Deep learning model for detecting cystoid fluid collections on optical coherence tomography in X-linked retinoschisis patients

Purpose: To validate a deep learning (DL) framework for detecting and quantifying cystoid fluid collections (CFC) on spectral-domain optical coherence tomography (SD-OCT) in X-linked retinoschisis (XLRS) patients. Methods: A no-new-U-Net model was trained using 112 OCT volumes from the RETOUCH challenge (70 for training and 42 for internal testing). External validation involved 37 SD-OCT scans from 20 XLRS patients, including 20 randomly sampled B-scans and 17 manually selected central B-scans. Three graders manually delineated the CFC on these B-scans in this external test set.

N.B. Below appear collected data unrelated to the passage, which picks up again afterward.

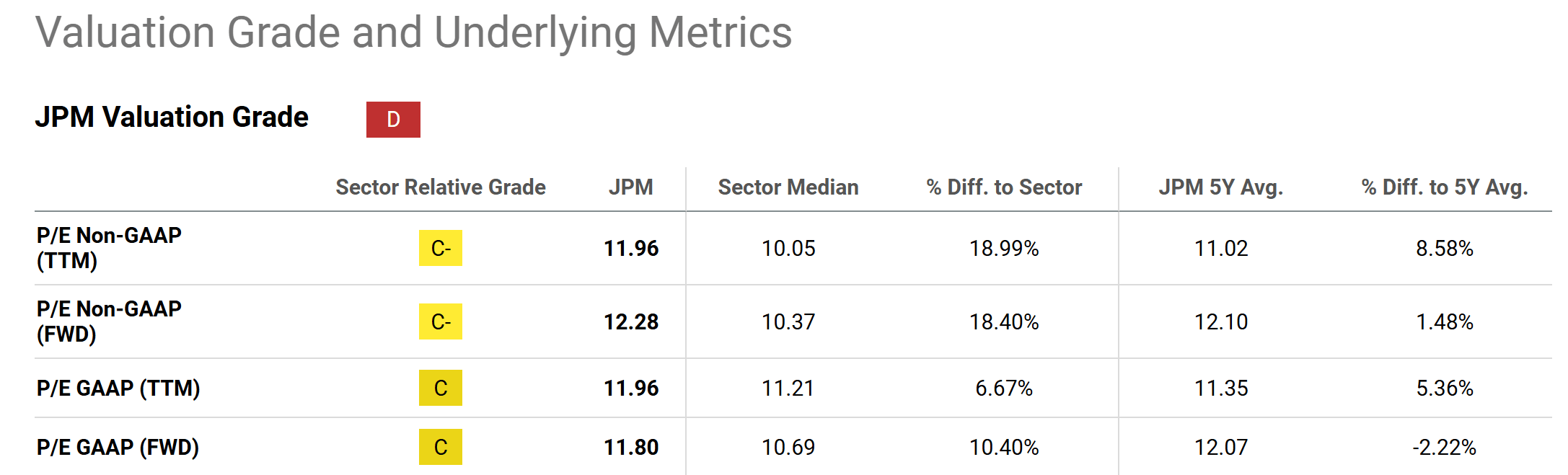Click the C grade badge for P/E GAAP (FWD)

(441, 447)

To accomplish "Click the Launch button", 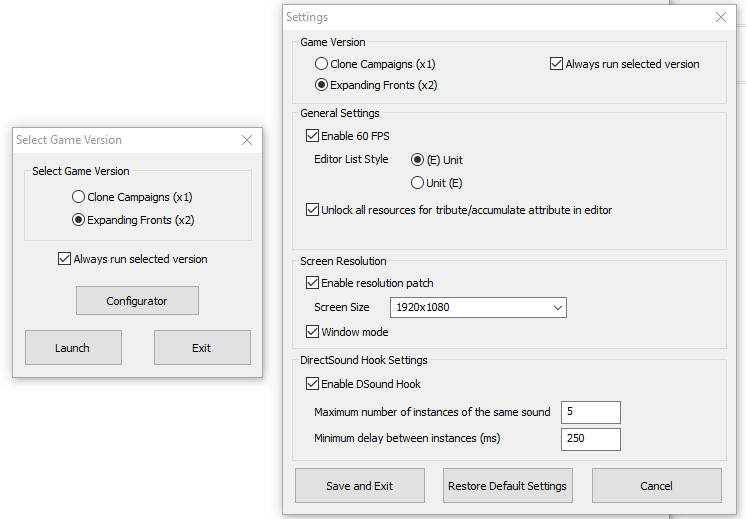I will pyautogui.click(x=73, y=348).
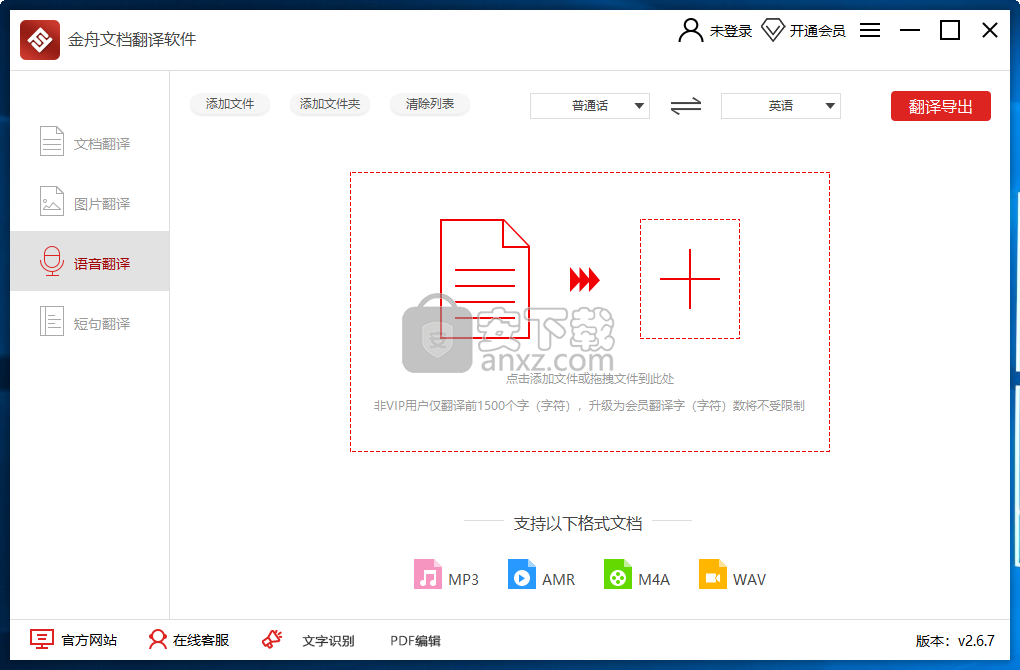Image resolution: width=1020 pixels, height=670 pixels.
Task: Click the online customer service icon
Action: 158,640
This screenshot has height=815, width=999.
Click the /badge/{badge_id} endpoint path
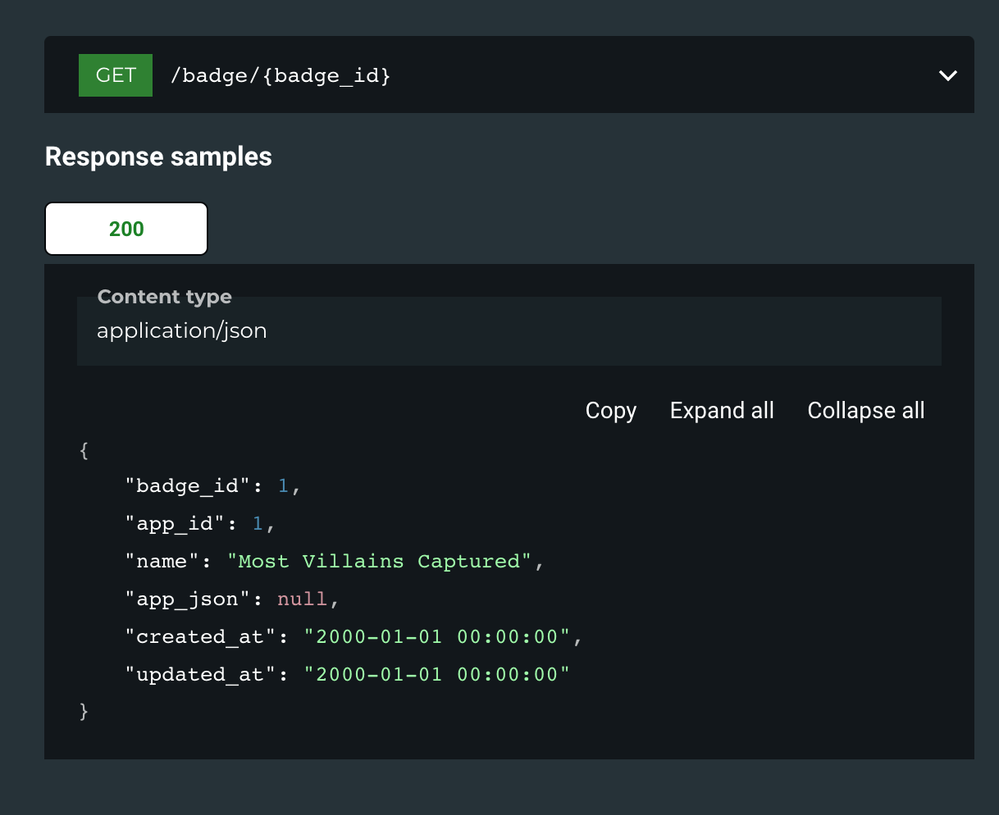(x=280, y=76)
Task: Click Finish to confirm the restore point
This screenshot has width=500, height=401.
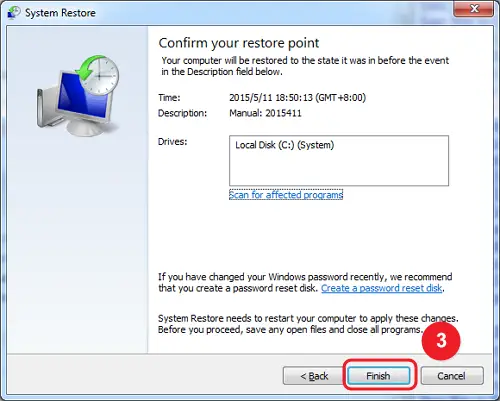Action: 378,376
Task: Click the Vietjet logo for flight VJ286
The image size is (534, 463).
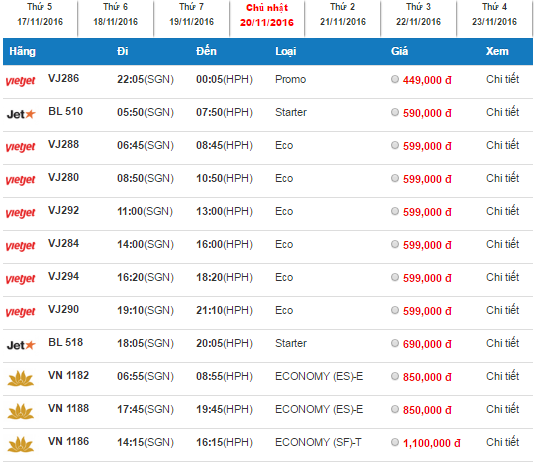Action: 20,81
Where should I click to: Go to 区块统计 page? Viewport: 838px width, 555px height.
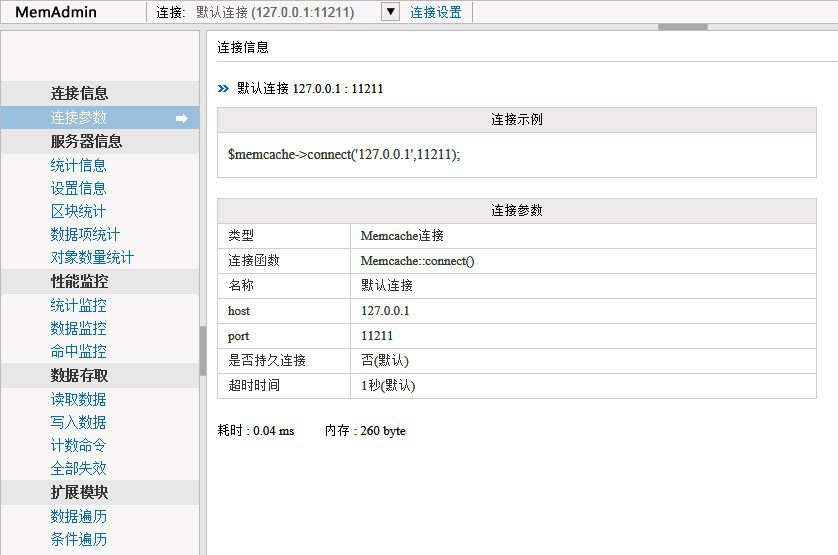pos(79,211)
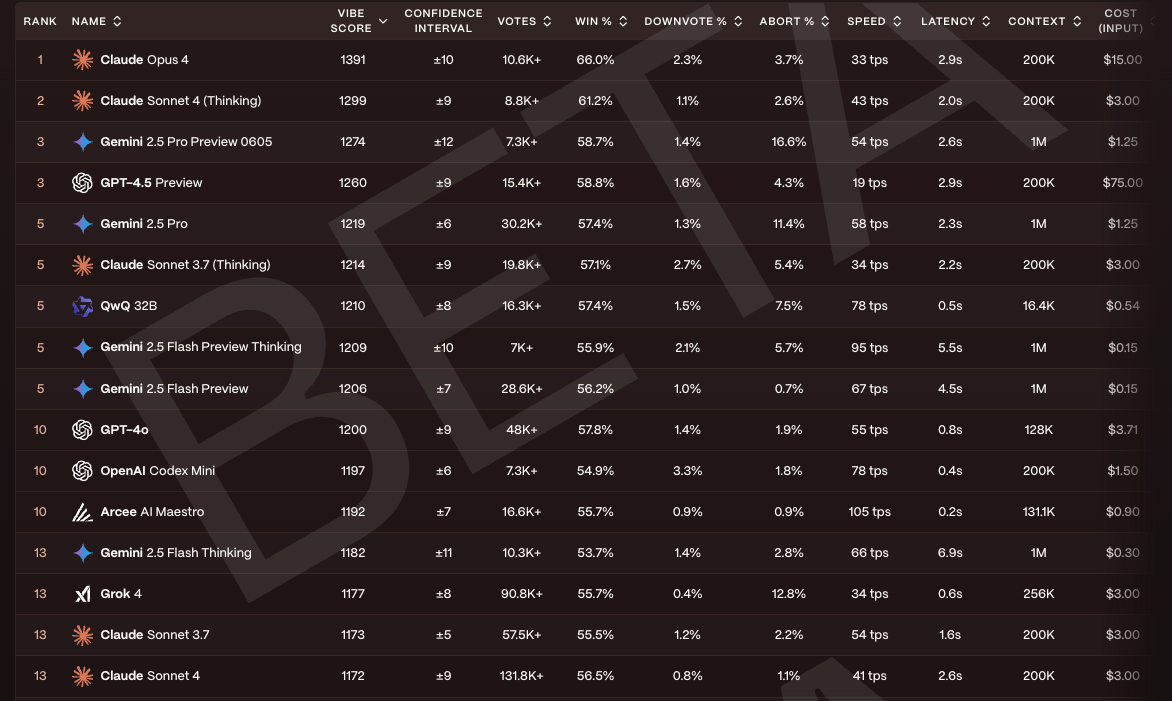The width and height of the screenshot is (1172, 701).
Task: Click the Grok 4 xAI logo
Action: coord(82,594)
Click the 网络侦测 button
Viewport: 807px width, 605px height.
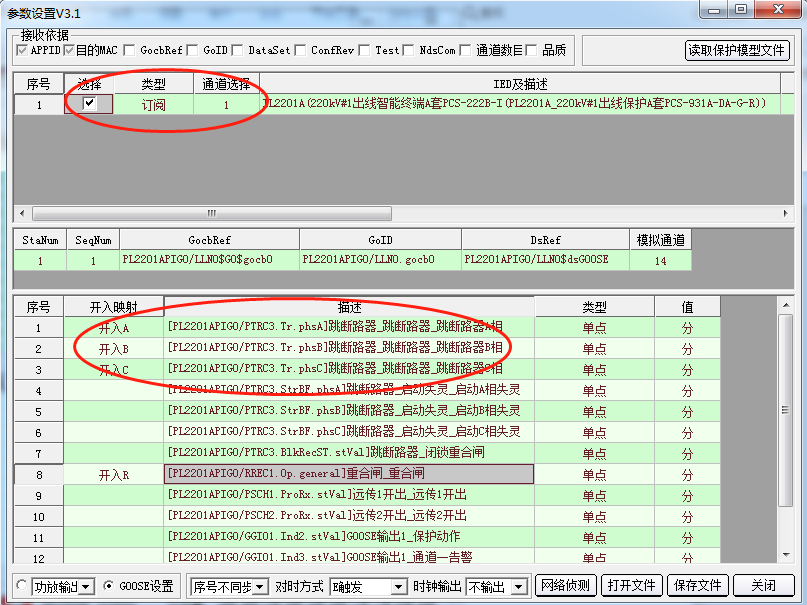pyautogui.click(x=565, y=585)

The model's efficacy was evaluated using Dice and intraclass correlation coefficient (ICC) scores, assessed exclusively on the test set comprising B-scans from XLRS patients. Results: For the randomly sampled B-scans, the model achieved a mean Dice score of 0.886 (±0.010), compared to 0.912 (±0.014) for the observers. For the manually selected central B-scans, the Dice scores were 0.936 (±0.012) for the model and 0.946 (±0.012) for the graders. ICC scores between the model and reference were 0.945 (±0.014) for the randomly selected and 0.964 (±0.011) for the manually selected B-scans. Among the graders, ICC scores were 0.979 (±0.008) and 0.981 (±0.011), respectively. Conclusions: Our validated DL model accurately segments and quantifies CFC on SD-OCT in XLRS, paving the way for reliable monitoring of structural changes. However, systematic overestimation by the DL model was observed, highlighting a key limitation for future refinement.